What this task involves: Every entry must be transcribed exactly as written.

Given data:
──────

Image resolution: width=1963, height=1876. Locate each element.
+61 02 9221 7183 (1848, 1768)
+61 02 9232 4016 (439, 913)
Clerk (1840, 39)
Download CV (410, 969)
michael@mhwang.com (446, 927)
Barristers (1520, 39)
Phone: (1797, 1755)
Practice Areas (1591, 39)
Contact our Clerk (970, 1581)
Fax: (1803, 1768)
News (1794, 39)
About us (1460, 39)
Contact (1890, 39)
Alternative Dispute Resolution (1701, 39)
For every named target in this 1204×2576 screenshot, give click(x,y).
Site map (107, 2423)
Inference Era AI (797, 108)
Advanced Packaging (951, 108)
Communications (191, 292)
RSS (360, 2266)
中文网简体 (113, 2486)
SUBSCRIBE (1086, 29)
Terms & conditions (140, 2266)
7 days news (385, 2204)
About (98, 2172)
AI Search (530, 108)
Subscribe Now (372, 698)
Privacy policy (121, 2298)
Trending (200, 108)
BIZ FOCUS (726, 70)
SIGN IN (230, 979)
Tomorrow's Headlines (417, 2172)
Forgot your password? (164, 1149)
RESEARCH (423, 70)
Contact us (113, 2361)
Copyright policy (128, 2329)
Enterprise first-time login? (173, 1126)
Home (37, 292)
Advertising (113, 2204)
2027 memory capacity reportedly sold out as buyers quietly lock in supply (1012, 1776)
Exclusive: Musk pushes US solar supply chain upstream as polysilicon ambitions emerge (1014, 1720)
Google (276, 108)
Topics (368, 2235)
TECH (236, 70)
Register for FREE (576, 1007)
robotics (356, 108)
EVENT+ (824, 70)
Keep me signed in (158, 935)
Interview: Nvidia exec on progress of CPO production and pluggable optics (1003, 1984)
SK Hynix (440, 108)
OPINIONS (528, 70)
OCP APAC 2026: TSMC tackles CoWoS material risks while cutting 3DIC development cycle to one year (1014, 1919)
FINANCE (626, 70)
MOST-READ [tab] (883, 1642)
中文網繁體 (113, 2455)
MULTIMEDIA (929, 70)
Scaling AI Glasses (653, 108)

──────

Your solution:
Image resolution: width=1963, height=1876. Locate each element.
+61 02 9221 7183 (1848, 1768)
+61 02 9232 4016 (439, 913)
Clerk (1840, 39)
Download CV (410, 969)
michael@mhwang.com (446, 927)
Barristers (1520, 39)
Phone: (1797, 1755)
Practice Areas (1591, 39)
Contact our Clerk (970, 1581)
Fax: (1803, 1768)
News (1794, 39)
About us (1460, 39)
Contact (1890, 39)
Alternative Dispute Resolution (1701, 39)
For every named target in this 1204×2576 screenshot, give click(x,y).
Site map (107, 2423)
Inference Era AI (797, 108)
Advanced Packaging (951, 108)
Communications (191, 292)
RSS (360, 2266)
中文网简体 (113, 2486)
SUBSCRIBE (1086, 29)
Terms & conditions (140, 2266)
7 days news (385, 2204)
About (98, 2172)
AI Search (530, 108)
Subscribe Now (372, 698)
Privacy policy (121, 2298)
Trending (200, 108)
BIZ FOCUS (726, 70)
SIGN IN (230, 979)
Tomorrow's Headlines (417, 2172)
Forgot your password? (164, 1149)
RESEARCH (423, 70)
Contact us (113, 2361)
Copyright policy (128, 2329)
Enterprise first-time login? (173, 1126)
Home (37, 292)
Advertising (113, 2204)
2027 memory capacity reportedly sold out as buyers quietly lock in supply (1012, 1776)
Exclusive: Musk pushes US solar supply chain upstream as polysilicon ambitions emerge (1014, 1720)
Google (276, 108)
Topics (368, 2235)
TECH (236, 70)
Register for FREE (576, 1007)
robotics (356, 108)
EVENT+ (824, 70)
Keep me signed in (158, 935)
Interview: Nvidia exec on progress of CPO production and pluggable optics (1003, 1984)
SK Hynix (440, 108)
OPINIONS (528, 70)
OCP APAC 2026: TSMC tackles CoWoS material risks while cutting 3DIC development cycle to one year (1014, 1919)
FINANCE (626, 70)
MOST-READ [tab] (883, 1642)
中文網繁體 (113, 2455)
MULTIMEDIA (929, 70)
Scaling AI Glasses (653, 108)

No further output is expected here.